Harrah’s Chairman Gary Loveman gambled big, putting his job on the line when he persuaded directors to look at the offer for Harrah’s from two private equity groups.
"It was a gutsy all-in move by Gary, very high stakes poker," explained a source familiar with some of what transpired as directors sat down to mull the offer from Apollo Management and the Texas Pacific Group.
Here’s what happened: One of the sticking points in the several days of talks that led to acceptance of the offer that saw Apollo and TPG offer $90 a share for Harrah’s stock and assume about $10 billion in debt was a demand by a group of directors led by Steve Bollenbach who wanted the right to fire any member of senior management until the moment when the deal closes.
That demand was purportedly aimed at Loveman, who became the target of Bollenbach’s ire after the co-chairman of Hilton Hotels supposedly became convinced the buyout proposal was engineered by Loveman for too low a price. The initial offer in early October by the two funds was $81 a share.
But negotiators for TPG and Apollo balked at giving directors the right to fire any members of current senior management.
"We’re buying management," was the quote attributed to them.
And so Loveman won his first vote of confidence from the people who matter most — the two groups that have agreed to spend more than $17 billion buying out Harrah’s shareholders.
Ironically, the $90 dollar a share offer will mean an estimated $450 million pay day (based on an estimated five million shares) for Barron Hilton, a former member of the Harrah’s board and the co-chairman (with Bollenbach) of Hilton Hotels.
It was Bollenbach and Hilton who brought the proposal for Harrah’s to buy Caesars Entertainment in 2004.One of the results of that was Hilton being given a seat on the Harrah’s board for one year, a term that ended earlier this year. Bollenbach got a two-year term that expires in April.
"In a case like this where you see Bollenbach taking the stand that he did, you have to imagine Barron standing right next to him," our source said.
This is from a senior executive familiar with both men in a company having nothing to do with the Harrah’s deal.
"It makes you wonder," he continued, "if Steve had anything to do with the provision that allows Harrah’s 25 days to come up with a better deal."
Other sources familiar with Harrah’s strategy said acceptance of the buyout plan will add momentum to a streamlining plan at the corporate level that is expected to trim perhaps several hundred million in administrative expenses.

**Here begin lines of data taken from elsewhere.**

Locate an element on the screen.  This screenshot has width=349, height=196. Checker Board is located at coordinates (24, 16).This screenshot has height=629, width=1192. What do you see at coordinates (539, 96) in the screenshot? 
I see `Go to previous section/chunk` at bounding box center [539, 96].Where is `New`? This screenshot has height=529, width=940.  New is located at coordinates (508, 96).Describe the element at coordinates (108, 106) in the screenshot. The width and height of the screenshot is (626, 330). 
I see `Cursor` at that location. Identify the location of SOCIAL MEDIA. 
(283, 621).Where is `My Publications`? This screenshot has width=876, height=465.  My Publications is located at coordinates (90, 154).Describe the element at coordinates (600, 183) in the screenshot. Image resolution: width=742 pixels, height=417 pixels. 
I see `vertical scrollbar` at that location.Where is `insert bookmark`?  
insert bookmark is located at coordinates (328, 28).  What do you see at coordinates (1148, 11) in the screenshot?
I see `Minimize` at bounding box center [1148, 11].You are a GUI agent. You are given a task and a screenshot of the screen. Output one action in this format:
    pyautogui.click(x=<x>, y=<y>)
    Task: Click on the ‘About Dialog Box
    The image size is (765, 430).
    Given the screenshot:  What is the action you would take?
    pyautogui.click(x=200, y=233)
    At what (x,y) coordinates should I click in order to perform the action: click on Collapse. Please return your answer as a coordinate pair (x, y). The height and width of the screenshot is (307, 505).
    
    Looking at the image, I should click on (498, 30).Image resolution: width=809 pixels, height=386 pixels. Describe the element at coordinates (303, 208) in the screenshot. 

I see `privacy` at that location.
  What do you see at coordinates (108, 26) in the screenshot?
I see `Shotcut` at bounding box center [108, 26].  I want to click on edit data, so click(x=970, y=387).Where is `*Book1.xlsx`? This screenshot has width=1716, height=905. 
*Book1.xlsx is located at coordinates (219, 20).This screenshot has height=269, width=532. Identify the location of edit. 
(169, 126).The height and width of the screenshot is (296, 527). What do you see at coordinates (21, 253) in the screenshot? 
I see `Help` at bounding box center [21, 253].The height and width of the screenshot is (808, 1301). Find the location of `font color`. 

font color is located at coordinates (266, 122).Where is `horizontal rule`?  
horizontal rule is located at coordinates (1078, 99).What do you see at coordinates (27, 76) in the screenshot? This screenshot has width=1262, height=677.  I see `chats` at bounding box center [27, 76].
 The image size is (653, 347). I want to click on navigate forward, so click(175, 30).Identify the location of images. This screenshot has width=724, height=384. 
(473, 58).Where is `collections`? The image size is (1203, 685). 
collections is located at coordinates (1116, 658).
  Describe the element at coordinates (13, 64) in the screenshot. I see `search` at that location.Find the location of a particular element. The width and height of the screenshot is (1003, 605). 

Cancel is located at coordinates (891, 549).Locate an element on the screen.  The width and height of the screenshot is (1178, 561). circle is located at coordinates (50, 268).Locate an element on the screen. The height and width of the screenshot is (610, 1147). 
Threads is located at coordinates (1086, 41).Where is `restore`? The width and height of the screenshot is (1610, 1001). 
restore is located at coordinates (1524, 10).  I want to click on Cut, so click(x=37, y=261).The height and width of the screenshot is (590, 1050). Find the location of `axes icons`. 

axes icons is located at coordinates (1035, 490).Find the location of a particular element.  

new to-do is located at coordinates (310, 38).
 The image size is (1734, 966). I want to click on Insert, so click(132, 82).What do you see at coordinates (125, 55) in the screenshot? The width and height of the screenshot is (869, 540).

That’s apparently already begun with the pending departure of at least two executives — Anthony Sanfilippo, president of the company’s Central Division; and Anthony Santo, the senior vice president of operations, products and services.
But in a company like Harrah’s, where vice presidents have titles that often leave outsiders wondering what the job is all about, it is easy to imagine there will be other departures from the management ranks.
McKinsey & Company, which calls itself a "global management consulting company," has been brought in to offer its advice about what the Harrah’s of the future should look like. McKinsey seems to have been aboard at Harrah’s for quite some time, a fact that suggests the new look at Harrah’s was taking shape prior to the early October offer from Apollo and TPG.
Perhaps the day will come when in the interests of efficiency, Loveman will rip a page from the management style of the late Benny Binion and run Harrah’s from a booth in the Caesars coffee shop with a couple of cell phones and a BlackBerry to keep him company.
One of the expected steps to help develop added value will probably involve getting away from a regional approach to business and doing what’s necessary to enhance the appeal of three or four brands.
Loveman has previously said that the Harrah’s of the future will be pared down to about three resort brands — Harrah’s, Caesars and the Horseshoe.
An obvious fourth brand would be the World Series of Poker, which has demonstrated a global ability to generate revenue that has little to do with the numbers of bodies showing up in Las Vegas to play no limit hold ”˜em.